The woman was accompanied by a large, uniformed servant, who followed her everywhere, sat her down with quiet ceremonious gestures into chairs, opened doors for her, lifted baggage from her path, and shaded her by placing his bulk between her and bright light. He was a Negro. They never spoke. He did these things with inbred reactionary calm. It was his life, it seemed, to make a path for her wherever she went and to close it behind them after their passage. At mealtimes the Negro stood near the doorway of the dining car, watching the trays pass by shoulder-high beneath his nose. Ruth was certain that he was fed with the dogs in the baggage car. He had an eye for food not natural to human beings.

Ruth lit a cigarette. She practiced poise. She placed her free hand on her presentation copy of Mein Kampf, which rested on the table beside her half-emptied dishes. She gave the woman a stare of her own. She began to make up her mind—using a recipe of one part courage, two parts reason, and seven parts desperation—that she would accost this woman, pleasantly, and ask for her name.
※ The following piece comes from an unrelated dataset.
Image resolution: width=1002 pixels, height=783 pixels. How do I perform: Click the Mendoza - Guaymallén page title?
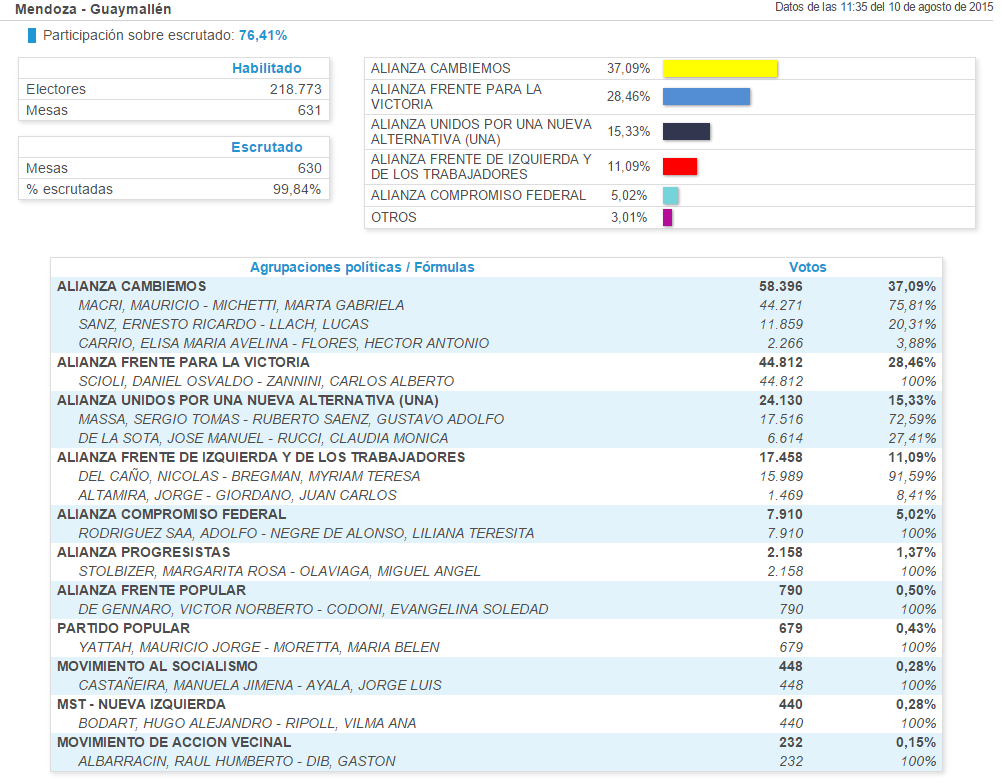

Perhaps the woman could not for some reason make the advance herself. Perhaps she was shy—or ill. Perhaps the Negro was her guardian. She might even be a prisoner…

It had crossed Ruth’s mind a day after Chicago there might be some connection between the blond man and the staring woman. But since they never met and seemed not even to see each other, Ruth had decided they were, after all, separate watchers, nothing at all to do with one another.

Ruth poured a second cup of coffee, staining the whiteness of the tablecloth. Her composure, born of years of training as an athlete, gave way, and instead of righting the pot and redirecting its flow, she experienced a small, ridiculous moment of indecision and just went on pouring, watching the large brown mark grow larger and larger. A waiter approached, his mouth open, certain he was beholding an act of vandalism or of blindness. Ruth settled for blindness.

“I—am—so—sorry…” she forced. “The sun. The sun, you see.” She wiped her eyes, as though removing the sun itself, and smiled.

The waiter, satisfied and relieved, retreated with a sigh.